#### Request:
Copy each of the following entries verbatim, line for line, without changing any character.

━━━━━━━━━━

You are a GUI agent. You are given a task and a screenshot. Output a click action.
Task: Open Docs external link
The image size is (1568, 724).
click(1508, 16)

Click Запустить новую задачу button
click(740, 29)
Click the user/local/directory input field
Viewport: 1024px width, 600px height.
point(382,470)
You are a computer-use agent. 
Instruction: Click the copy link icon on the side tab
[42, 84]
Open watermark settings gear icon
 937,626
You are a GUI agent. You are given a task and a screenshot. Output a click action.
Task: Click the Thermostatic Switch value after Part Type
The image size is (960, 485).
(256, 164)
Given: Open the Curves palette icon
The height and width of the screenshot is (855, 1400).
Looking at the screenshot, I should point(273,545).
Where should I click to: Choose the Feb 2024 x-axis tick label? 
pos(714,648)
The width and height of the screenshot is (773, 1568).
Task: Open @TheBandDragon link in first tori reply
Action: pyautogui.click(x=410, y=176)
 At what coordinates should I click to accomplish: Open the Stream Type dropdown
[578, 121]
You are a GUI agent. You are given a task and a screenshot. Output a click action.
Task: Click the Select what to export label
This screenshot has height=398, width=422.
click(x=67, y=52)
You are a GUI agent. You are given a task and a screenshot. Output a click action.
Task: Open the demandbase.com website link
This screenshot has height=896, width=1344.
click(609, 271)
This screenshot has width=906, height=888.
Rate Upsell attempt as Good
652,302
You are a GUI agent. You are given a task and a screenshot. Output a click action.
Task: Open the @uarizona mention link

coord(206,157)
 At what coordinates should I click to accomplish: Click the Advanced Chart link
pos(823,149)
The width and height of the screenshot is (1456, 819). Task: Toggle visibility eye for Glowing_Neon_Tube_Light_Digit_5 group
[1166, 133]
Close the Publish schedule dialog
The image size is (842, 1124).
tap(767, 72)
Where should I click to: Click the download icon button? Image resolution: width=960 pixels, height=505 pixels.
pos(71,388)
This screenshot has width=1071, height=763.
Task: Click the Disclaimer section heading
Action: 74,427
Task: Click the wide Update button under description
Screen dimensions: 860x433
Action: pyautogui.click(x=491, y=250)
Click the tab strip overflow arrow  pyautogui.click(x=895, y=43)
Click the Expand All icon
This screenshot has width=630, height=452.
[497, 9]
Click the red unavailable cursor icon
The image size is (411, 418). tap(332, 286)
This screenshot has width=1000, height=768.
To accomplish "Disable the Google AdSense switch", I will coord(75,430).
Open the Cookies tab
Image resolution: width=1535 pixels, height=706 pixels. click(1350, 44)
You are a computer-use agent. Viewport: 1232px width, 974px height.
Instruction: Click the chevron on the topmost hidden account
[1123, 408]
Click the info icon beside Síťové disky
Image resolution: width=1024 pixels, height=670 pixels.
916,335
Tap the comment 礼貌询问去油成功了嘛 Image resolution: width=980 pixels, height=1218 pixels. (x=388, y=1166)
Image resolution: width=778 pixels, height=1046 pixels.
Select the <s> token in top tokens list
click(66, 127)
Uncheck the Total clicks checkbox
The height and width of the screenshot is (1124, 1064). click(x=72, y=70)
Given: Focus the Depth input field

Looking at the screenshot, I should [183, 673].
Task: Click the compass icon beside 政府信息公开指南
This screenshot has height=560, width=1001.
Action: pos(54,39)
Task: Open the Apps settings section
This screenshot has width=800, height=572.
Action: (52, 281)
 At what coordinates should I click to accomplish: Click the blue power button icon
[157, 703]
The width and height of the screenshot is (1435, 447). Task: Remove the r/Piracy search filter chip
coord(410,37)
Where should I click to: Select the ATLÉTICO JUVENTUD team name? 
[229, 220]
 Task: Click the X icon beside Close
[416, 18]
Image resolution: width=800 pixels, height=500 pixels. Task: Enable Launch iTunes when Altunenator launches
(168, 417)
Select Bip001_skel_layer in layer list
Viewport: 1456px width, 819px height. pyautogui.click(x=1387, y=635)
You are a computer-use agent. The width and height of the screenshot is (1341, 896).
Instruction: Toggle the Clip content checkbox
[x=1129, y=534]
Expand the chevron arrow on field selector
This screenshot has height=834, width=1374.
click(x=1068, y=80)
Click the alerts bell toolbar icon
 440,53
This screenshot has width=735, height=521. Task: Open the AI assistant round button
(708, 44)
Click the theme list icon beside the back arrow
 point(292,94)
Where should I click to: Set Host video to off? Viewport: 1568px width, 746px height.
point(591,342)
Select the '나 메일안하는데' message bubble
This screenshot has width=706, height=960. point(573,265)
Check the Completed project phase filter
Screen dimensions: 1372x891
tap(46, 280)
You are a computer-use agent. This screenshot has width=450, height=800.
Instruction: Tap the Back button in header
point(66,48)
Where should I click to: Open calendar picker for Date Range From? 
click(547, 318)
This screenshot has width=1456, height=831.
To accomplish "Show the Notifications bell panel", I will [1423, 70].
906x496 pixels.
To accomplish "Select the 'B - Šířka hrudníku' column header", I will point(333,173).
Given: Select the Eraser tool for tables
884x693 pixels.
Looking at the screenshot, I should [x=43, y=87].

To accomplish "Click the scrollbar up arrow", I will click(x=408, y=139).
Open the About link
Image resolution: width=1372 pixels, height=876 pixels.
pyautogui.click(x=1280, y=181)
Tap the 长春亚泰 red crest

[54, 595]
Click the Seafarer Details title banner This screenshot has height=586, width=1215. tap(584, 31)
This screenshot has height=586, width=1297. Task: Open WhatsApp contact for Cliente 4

━━━━━━━━━━

#### The answer:
You are a GUI agent. You are given a task and a screenshot. Output a click action.
Task: Open Docs external link
The image size is (1568, 724).
click(1508, 16)

Click Запустить новую задачу button
click(740, 29)
Click the user/local/directory input field
Viewport: 1024px width, 600px height.
point(382,470)
You are a computer-use agent. 
Instruction: Click the copy link icon on the side tab
[42, 84]
Open watermark settings gear icon
 937,626
You are a GUI agent. You are given a task and a screenshot. Output a click action.
Task: Click the Thermostatic Switch value after Part Type
The image size is (960, 485).
(256, 164)
Given: Open the Curves palette icon
The height and width of the screenshot is (855, 1400).
Looking at the screenshot, I should point(273,545).
Where should I click to: Choose the Feb 2024 x-axis tick label? 
pos(714,648)
The width and height of the screenshot is (773, 1568).
Task: Open @TheBandDragon link in first tori reply
Action: pyautogui.click(x=410, y=176)
 At what coordinates should I click to accomplish: Open the Stream Type dropdown
[578, 121]
You are a GUI agent. You are given a task and a screenshot. Output a click action.
Task: Click the Select what to export label
This screenshot has height=398, width=422.
click(x=67, y=52)
You are a GUI agent. You are given a task and a screenshot. Output a click action.
Task: Open the demandbase.com website link
This screenshot has height=896, width=1344.
click(609, 271)
This screenshot has width=906, height=888.
Rate Upsell attempt as Good
652,302
You are a GUI agent. You are given a task and a screenshot. Output a click action.
Task: Open the @uarizona mention link

coord(206,157)
 At what coordinates should I click to accomplish: Click the Advanced Chart link
pos(823,149)
The width and height of the screenshot is (1456, 819). Task: Toggle visibility eye for Glowing_Neon_Tube_Light_Digit_5 group
[1166, 133]
Close the Publish schedule dialog
The image size is (842, 1124).
tap(767, 72)
Where should I click to: Click the download icon button? Image resolution: width=960 pixels, height=505 pixels.
pos(71,388)
This screenshot has width=1071, height=763.
Task: Click the Disclaimer section heading
Action: 74,427
Task: Click the wide Update button under description
Screen dimensions: 860x433
Action: pyautogui.click(x=491, y=250)
Click the tab strip overflow arrow  pyautogui.click(x=895, y=43)
Click the Expand All icon
This screenshot has width=630, height=452.
[497, 9]
Click the red unavailable cursor icon
The image size is (411, 418). tap(332, 286)
This screenshot has width=1000, height=768.
To accomplish "Disable the Google AdSense switch", I will coord(75,430).
Open the Cookies tab
Image resolution: width=1535 pixels, height=706 pixels. click(1350, 44)
You are a computer-use agent. Viewport: 1232px width, 974px height.
Instruction: Click the chevron on the topmost hidden account
[1123, 408]
Click the info icon beside Síťové disky
Image resolution: width=1024 pixels, height=670 pixels.
916,335
Tap the comment 礼貌询问去油成功了嘛 Image resolution: width=980 pixels, height=1218 pixels. (x=388, y=1166)
Image resolution: width=778 pixels, height=1046 pixels.
Select the <s> token in top tokens list
click(66, 127)
Uncheck the Total clicks checkbox
The height and width of the screenshot is (1124, 1064). click(x=72, y=70)
Given: Focus the Depth input field

Looking at the screenshot, I should [183, 673].
Task: Click the compass icon beside 政府信息公开指南
This screenshot has height=560, width=1001.
Action: pos(54,39)
Task: Open the Apps settings section
This screenshot has width=800, height=572.
Action: (52, 281)
 At what coordinates should I click to accomplish: Click the blue power button icon
[157, 703]
The width and height of the screenshot is (1435, 447). Task: Remove the r/Piracy search filter chip
coord(410,37)
Where should I click to: Select the ATLÉTICO JUVENTUD team name? 
[229, 220]
 Task: Click the X icon beside Close
[416, 18]
Image resolution: width=800 pixels, height=500 pixels. Task: Enable Launch iTunes when Altunenator launches
(168, 417)
Select Bip001_skel_layer in layer list
Viewport: 1456px width, 819px height. pyautogui.click(x=1387, y=635)
You are a computer-use agent. The width and height of the screenshot is (1341, 896).
Instruction: Toggle the Clip content checkbox
[x=1129, y=534]
Expand the chevron arrow on field selector
This screenshot has height=834, width=1374.
click(x=1068, y=80)
Click the alerts bell toolbar icon
 440,53
This screenshot has width=735, height=521. Task: Open the AI assistant round button
(708, 44)
Click the theme list icon beside the back arrow
 point(292,94)
Where should I click to: Set Host video to off? Viewport: 1568px width, 746px height.
point(591,342)
Select the '나 메일안하는데' message bubble
This screenshot has width=706, height=960. point(573,265)
Check the Completed project phase filter
Screen dimensions: 1372x891
tap(46, 280)
You are a computer-use agent. This screenshot has width=450, height=800.
Instruction: Tap the Back button in header
point(66,48)
Where should I click to: Open calendar picker for Date Range From? 
click(547, 318)
This screenshot has width=1456, height=831.
To accomplish "Show the Notifications bell panel", I will [1423, 70].
906x496 pixels.
To accomplish "Select the 'B - Šířka hrudníku' column header", I will point(333,173).
Given: Select the Eraser tool for tables
884x693 pixels.
Looking at the screenshot, I should [x=43, y=87].

To accomplish "Click the scrollbar up arrow", I will click(x=408, y=139).
Open the About link
Image resolution: width=1372 pixels, height=876 pixels.
pyautogui.click(x=1280, y=181)
Tap the 长春亚泰 red crest

[54, 595]
Click the Seafarer Details title banner This screenshot has height=586, width=1215. tap(584, 31)
This screenshot has height=586, width=1297. Task: Open WhatsApp contact for Cliente 4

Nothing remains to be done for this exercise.